The south-eastern Mediterranean will be among the most influenced by climate change geographic locations of the planet but our geodynamic position is not less critical. Greece corresponds to the active subducting margin of the Eurasian-Nubian tectonic plates where the convergence rate reaches 30-40 mm/yr. It is remarkably rapid for such an aged subduction process. Historic and modern, shallow and deep-focused earthquakes are dominating the turbulent earthquake archive with descriptions from classical authors, such as Herodotos, or in our times social media ones, such as Instagram posts. As scientists, we work with and utilize every piece of information with emerging approaches to retrieve hidden information that will progress our scientific effort. A magnitude six occurs with 5 years average frequency and there is no part of the country that is earthquake-proof. Greece remains, together with Italy, the most seismically active part of Europe. 

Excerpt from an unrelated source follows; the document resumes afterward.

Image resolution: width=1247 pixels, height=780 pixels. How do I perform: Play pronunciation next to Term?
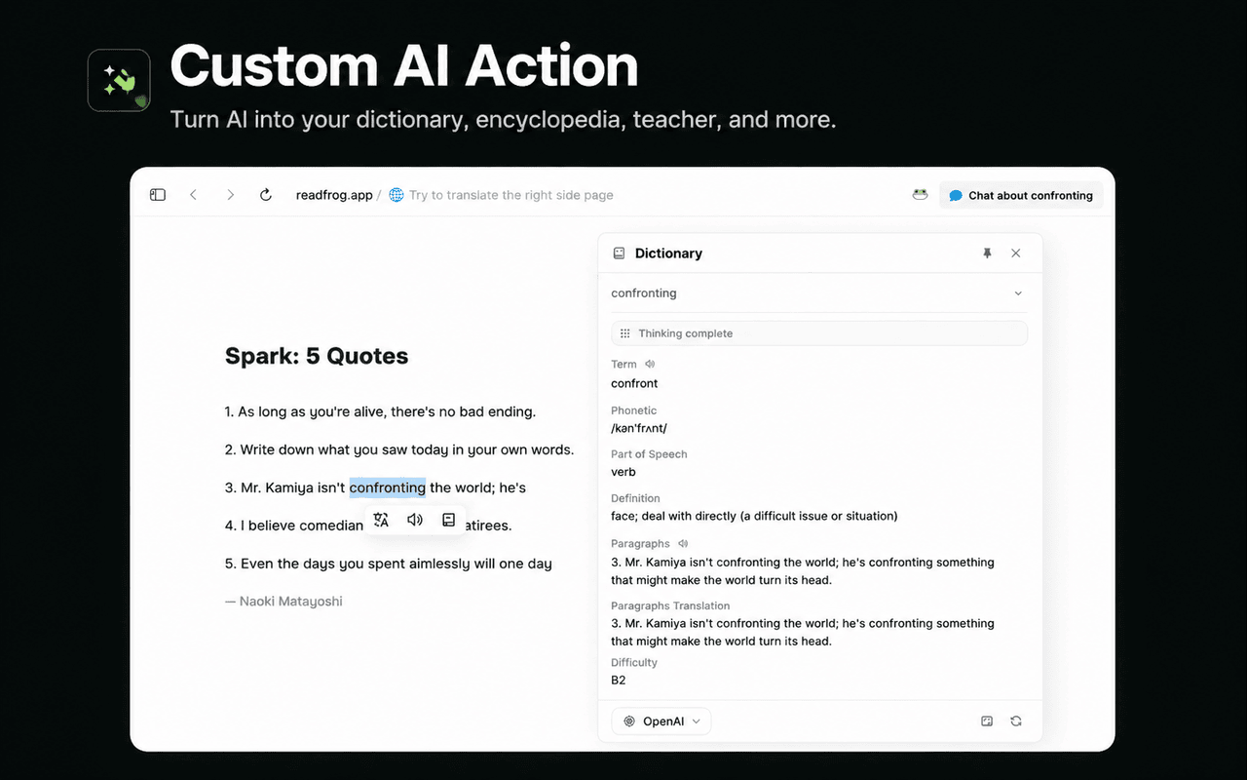[650, 365]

Anyone teaching a seismology class for more than 30 years has witnessed observational, computational and monitoring advances that never thought possible at the time. In the early 90s, there was a silent promise that never materialised that we are close to understanding the complexity of the earthquake system. Since then we have certainly made strides; going from analogue to digital instruments, from determining locations and event characteristics automatically within seconds, analysing mega-events that challenge what we thought physically possible, discovering lost fragments of continents under our feet or simply, addressing more consistently one impactful earthquake in our country. Today, there are still unknown natural processes that deem our interpretation of earthquake occurrences incomplete, or simply make our problem of large-earthquake nucleation under-determined. This is clearly our next frontier, and one that we have to meet and pass in the foreseeable future. Are we constrained in our interpretations from the inherited difficulty to record earthquakes that happen deep in the crust, or our approaches are not fit to uncover the unknown, yet existing, mechanisms of What comes next?

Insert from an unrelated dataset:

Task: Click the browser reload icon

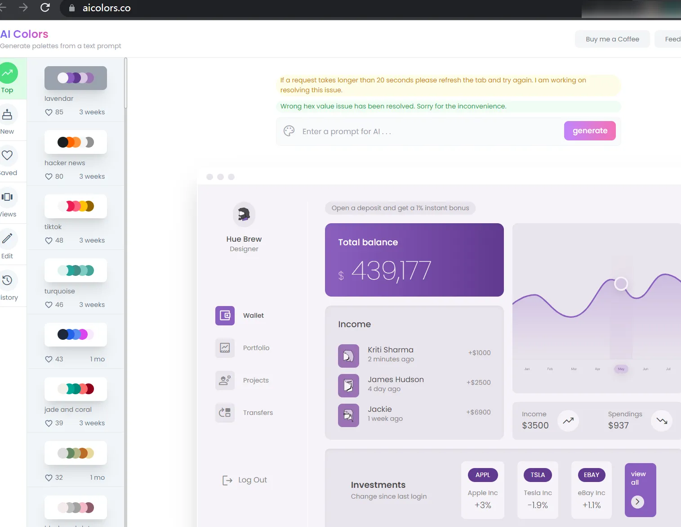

In the course of this week we will discuss about new results promising that the scientific advances of the future will be no less exciting. Recent earthquakes in Croatia puts us all on notice for improving seismic monitoring in low to moderate seismicity environments. Artificial Intelligence offers new computational tools for accomplishing pain stacking processing work of years within few days. Clarifying the relationship between short-and long-term hazard will continue to have a key role in our discussions about how seismology can support evidence-based decision making for policy makers, state officials and the public. We will also take a closer look to regional geodynamics and complex earthquake systems in Greece: what have we learnt in recent years and what open questions remain.

We hope the next ESC General Assembly in Bucharest will be a celebration of coming together in person, meeting collaborators and friends once again and extend our professional networks. However, it is the online General Assembly of this week that will attest that we are stronger together as a community no matter the conditions of our gathering. 

I am certain that this will be an exciting and successful meeting for us all!